Growth in food grain production is expected to be much lower this year in the country as less progress has been made in the sowing of summer (kharif) crops than last year, says a Nomura report. According to the Japanese financial services major, the land area sown has fallen across all other crops: rice, pulses, coarse cereals, oilseeds and jute. “Overall, with less than three weeks left in the monsoon season (June-September), the current crop sowing progress suggests growth in food grain production will be much lower this year,” Nomura said.
The report noted that slow progress on crop sowing means that there could be downside risks to its agriculture GVA growth forecast. “While there could be offsets such as higher horticulture output, higher yields or higher winter crop output, current evidence suggests there are downside risks to our agriculture GVA growth projection of 3.3 per cent in 2017-18 (year-end March 2018),” Nomura said.

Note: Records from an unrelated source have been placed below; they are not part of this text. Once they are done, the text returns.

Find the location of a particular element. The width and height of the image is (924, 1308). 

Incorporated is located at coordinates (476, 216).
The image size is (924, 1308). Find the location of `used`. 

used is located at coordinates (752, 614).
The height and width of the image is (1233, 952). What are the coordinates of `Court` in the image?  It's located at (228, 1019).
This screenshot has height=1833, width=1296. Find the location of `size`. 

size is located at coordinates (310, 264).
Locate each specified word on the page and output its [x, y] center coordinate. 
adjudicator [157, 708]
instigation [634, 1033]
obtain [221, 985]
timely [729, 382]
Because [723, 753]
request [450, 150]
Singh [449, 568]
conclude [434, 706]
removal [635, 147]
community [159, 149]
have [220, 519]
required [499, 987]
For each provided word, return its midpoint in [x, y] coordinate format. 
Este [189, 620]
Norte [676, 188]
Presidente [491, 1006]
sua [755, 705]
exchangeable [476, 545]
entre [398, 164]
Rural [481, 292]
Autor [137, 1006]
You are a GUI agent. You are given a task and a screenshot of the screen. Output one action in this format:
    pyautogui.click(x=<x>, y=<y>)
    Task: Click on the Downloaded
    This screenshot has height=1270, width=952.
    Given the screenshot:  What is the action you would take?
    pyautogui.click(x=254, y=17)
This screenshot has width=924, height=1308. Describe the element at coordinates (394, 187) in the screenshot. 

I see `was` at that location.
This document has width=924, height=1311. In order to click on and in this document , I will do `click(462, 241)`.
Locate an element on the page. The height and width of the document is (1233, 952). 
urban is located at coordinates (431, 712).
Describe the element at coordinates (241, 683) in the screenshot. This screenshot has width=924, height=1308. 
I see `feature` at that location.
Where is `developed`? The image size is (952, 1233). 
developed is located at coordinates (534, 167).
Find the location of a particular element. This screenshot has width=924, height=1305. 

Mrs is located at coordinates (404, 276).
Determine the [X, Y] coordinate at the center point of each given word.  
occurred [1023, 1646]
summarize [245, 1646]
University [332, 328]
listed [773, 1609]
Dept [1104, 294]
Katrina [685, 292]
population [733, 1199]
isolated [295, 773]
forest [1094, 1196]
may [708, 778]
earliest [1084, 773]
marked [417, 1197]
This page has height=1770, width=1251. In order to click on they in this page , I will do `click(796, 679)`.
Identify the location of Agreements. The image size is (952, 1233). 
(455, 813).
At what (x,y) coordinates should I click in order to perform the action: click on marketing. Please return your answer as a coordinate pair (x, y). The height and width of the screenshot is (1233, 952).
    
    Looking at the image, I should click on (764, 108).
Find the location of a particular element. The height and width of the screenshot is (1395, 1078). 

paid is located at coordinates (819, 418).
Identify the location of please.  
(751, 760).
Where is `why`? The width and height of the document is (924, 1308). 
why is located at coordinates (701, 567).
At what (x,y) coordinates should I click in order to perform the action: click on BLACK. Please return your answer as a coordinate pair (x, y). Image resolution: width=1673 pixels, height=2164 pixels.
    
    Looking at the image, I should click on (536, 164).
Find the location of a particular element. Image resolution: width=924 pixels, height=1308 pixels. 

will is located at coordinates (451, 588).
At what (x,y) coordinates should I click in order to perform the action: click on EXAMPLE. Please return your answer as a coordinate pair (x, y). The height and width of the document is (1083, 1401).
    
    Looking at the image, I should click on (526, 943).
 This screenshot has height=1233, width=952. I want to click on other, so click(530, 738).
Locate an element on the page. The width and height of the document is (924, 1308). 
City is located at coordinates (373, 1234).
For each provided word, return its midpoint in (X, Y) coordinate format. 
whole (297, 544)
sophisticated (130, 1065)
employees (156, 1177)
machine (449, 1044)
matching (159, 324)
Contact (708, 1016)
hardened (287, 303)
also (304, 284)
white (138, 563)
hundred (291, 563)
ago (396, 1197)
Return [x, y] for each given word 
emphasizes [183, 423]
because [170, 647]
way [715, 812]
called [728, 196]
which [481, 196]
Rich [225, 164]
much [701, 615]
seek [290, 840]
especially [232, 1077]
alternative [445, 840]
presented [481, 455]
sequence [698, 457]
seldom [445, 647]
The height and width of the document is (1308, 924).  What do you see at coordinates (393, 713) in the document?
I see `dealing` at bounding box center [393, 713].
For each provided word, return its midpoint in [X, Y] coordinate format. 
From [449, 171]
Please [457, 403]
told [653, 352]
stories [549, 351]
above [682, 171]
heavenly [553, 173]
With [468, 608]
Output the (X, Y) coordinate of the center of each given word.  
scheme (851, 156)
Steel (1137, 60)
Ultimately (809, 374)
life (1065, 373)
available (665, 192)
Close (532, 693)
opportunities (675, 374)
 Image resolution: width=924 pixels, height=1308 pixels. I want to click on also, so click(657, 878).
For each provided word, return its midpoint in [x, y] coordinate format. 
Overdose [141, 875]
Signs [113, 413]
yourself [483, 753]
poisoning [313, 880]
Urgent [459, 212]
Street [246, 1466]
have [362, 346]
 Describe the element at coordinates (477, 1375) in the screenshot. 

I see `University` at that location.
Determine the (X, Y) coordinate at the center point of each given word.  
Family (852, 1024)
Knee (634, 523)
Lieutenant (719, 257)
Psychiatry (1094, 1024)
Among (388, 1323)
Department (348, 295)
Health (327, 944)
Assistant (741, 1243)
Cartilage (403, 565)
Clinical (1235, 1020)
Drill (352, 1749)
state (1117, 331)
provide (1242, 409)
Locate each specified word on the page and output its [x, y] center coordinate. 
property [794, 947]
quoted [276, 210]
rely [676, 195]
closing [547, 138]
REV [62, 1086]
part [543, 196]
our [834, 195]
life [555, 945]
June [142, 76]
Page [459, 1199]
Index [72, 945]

According to the report, the drop in the sowing of summer crops is a result of two factors — decline in prices and weather conditions. In the case of pulses, oilseeds and jute, the decline crop sowing was a response to low prices, it said adding WPI inflation in pulses, oilseeds and raw jute declined to (-) 33 per cent, (-) 14 per cent and (-) 35 per cent year-on-year respectively, in July 2017. “Thus there is little incentive for farmers to plant these crops, as realisations are expected to be low – a typical cobweb cycle response,” the report said.
The other major reason for decline in crop sown area is weather related. “The spatial distribution of rains has been uneven with the Northwest and Southern regions receiving below normal rains, while floods have hurt standing crops in many other states,” the report said.